La Giornata mondiale mira a sottolineare l’importanza di un’azione globale contro questa malattia, focalizzandosi su prevenzione, diagnosi, trattamento e cura. In questo contesto, l’Ovarian Cancer Coalition (Occ) ha lanciato la campagna “No Woman Left Behind“, che si propone di superare le disparità e le disuguaglianze nell’accesso alle cure e nei risultati terapeutici.

L’azalea della ricerca

In occasione della Festa della Mamma, il 12 maggio, l’Azalea della ricerca della Fondazione AIRC torna a fiorire, celebrando un traguardo importante: quarant’anni di impegno nella lotta contro i tumori che affliggono le donne. Da quattro decenni, questo fiore colorato non solo simboleggia la gioia della maternità, ma è diventato anche un forte sostegno per la ricerca oncologica. In questo lungo percorso, sono stati raccolti circa 300 milioni di euro, contribuendo significativamente al progresso della medicina e al miglioramento della qualità di vita e della sopravvivenza delle donne affette da cancro.

Oggi, grazie a questi sforzi, due donne su tre in Italia sopravvivono dopo cinque anni dalla diagnosi di cancro. L’azalea, nel festeggiare il suo quarantesimo compleanno, ci ricorda che il futuro della ricerca è nelle nostre mani. Circa ventimila volontari si mobilitano in oltre 3.500 piazze, distribuendo oltre 600mila piante di azalea in cambio di una donazione minima di 18 euro. Inoltre, è possibile acquistare la piantina su Amazon, contribuendo così alla causa.

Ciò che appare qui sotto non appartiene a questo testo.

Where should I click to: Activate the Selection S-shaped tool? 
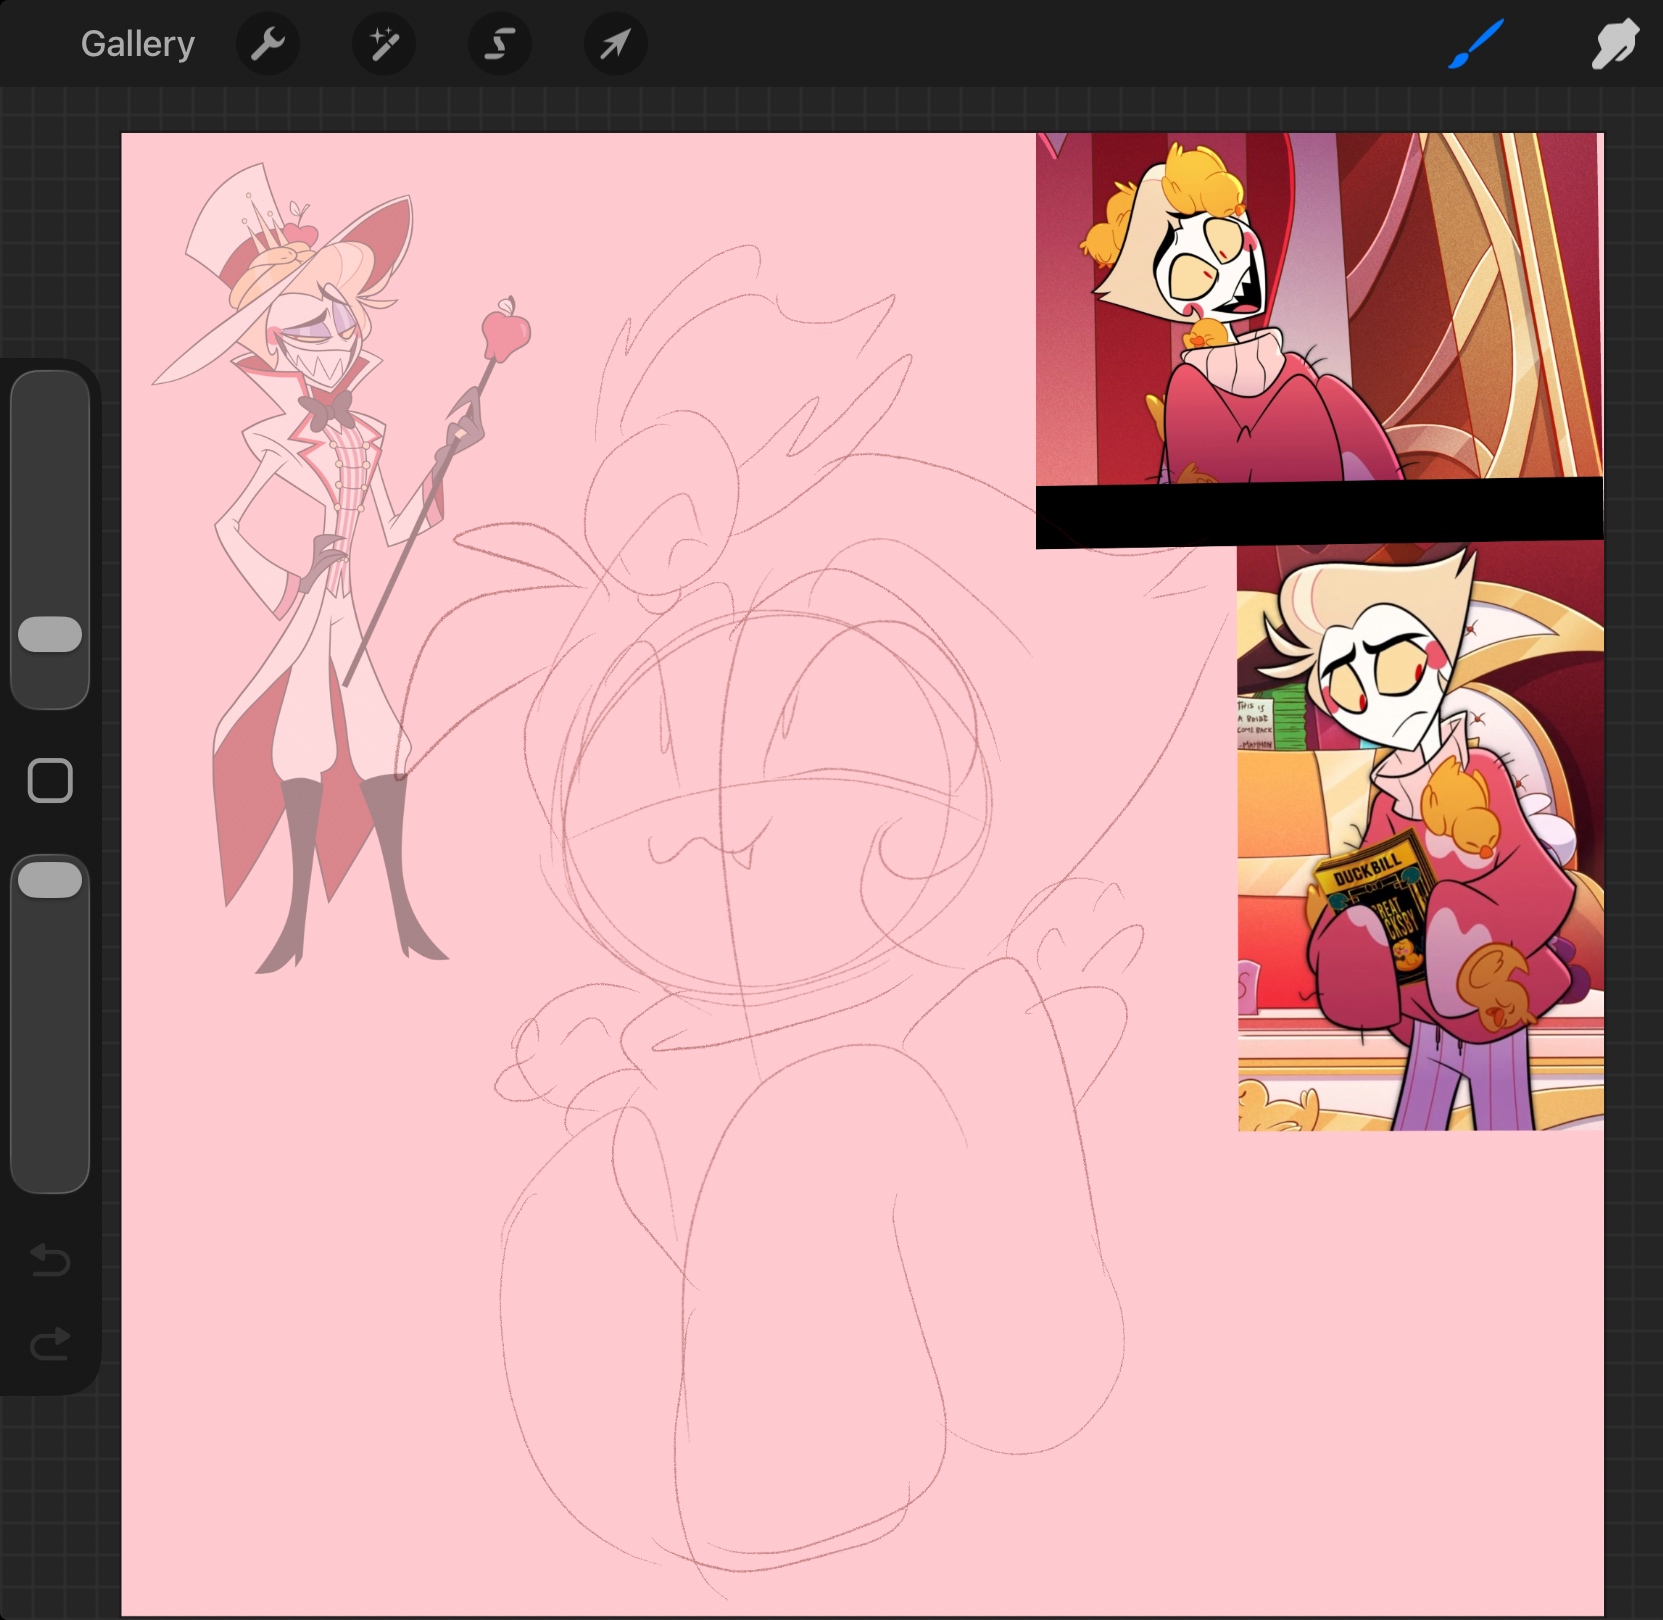pyautogui.click(x=499, y=44)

Nonostante i progressi compiuti, il cancro continua a rappresentare una sfida diffusa e spesso dolorosa per molte donne. Tuttavia, la ricerca continua a essere un faro di speranza. Una recente indagine condotta su un campione di 800 donne conferma che il cancro colpisce trasversalmente, toccando direttamente o indirettamente la vita di molte.

Fortunatamente, la percezione del cancro come malattia incurabile sta cambiando: sempre più donne credono nella possibilità di guarigione, grazie alle cure disponibili e all’importanza della ricerca per sviluppare terapie sempre più efficaci.